As I reached those terribly awkward “tweens”, that period before you could take your parent’s car and circle Fuzzie’s, and after the time you bit your lip to keep from crying when Bambi’s mother was killed, the PATOVI was about the only place in 3town you could realistically meet your girlfriend.  Of course a girl’s reputation could be sallied if she came alone with a boy, so usually the girls came in groups, the boys came in groups, and we would pair off in the theater.  The ritual rules here were complicated and strictly enforced.  If I “liked” a girl I had to know who her best friends were, and which ones already had a boyfriend.  I next had to seek out the boyfriend, tell him my feelings, and he would relay to his girlfriend, who would relay my feelings on to the girl in which I had an interest.  She would then respond by the same communication system and if the message came back “she likes you too” we entered the next phase.  This step involved my going to the PATOVI with the boyfriend who met the girlfriend who, yes, brought along the object of my affection.  This led us to the ritual seating arrangement in which the boyfriend and girlfriend sat together; I sat on the outside of the boyfriend and my heartthrob sat likewise beside the girlfriend.  If interest continued beyond this first meeting the ritual was repeated at another time with the seating arrangement becoming the two girls sitting together with the boys on the outside or vice versa. 

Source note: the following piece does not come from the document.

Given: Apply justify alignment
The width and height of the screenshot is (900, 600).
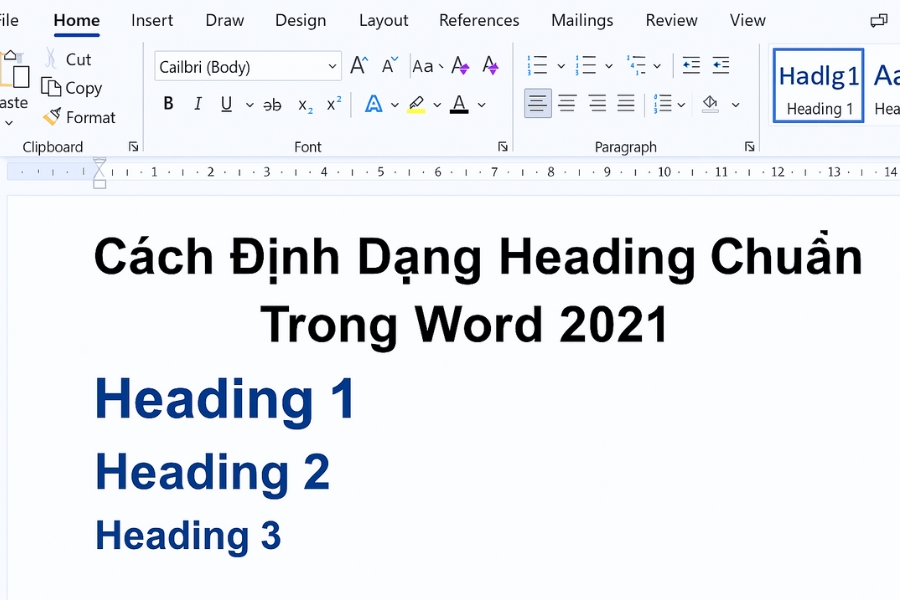Looking at the screenshot, I should coord(626,103).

The first time I ever held hands with a girl was in the PATOVI.  She was a little blonde and my heart beat fast just at the sound of her name.  I remember that moment of truth when I reached out and prayed to Sandra Dee she wouldn’t jerk her hand away.  She didn’t and I had made it to “first base”.  A single to right would be as far as I would get at the PATOVI.

Time and life moves on.  With the advent of driving a car my world expanded and slowly my trips to the PATOVI waned.  I left my hometown for college in 1965 and never moved back.  In 1989 the PATOVI, in its second life as The Amber Theater, finally became a victim of television and the nearby city multiplexes that were so easily accessed with the proliferation of teenage drivers and improved roads.  I understand now there is parking lot where the PATOVI used to be.  Progress, I suppose.  Maybe those days were not as sweet and wonderful as I remember.  Yet, somehow, it seems sad to me that generations after mine will never ride with Lash or sit on Smiley’s lap or have that dark, cool magic place to rest and shyly, haltingly, hold a little blonde girl’s hand.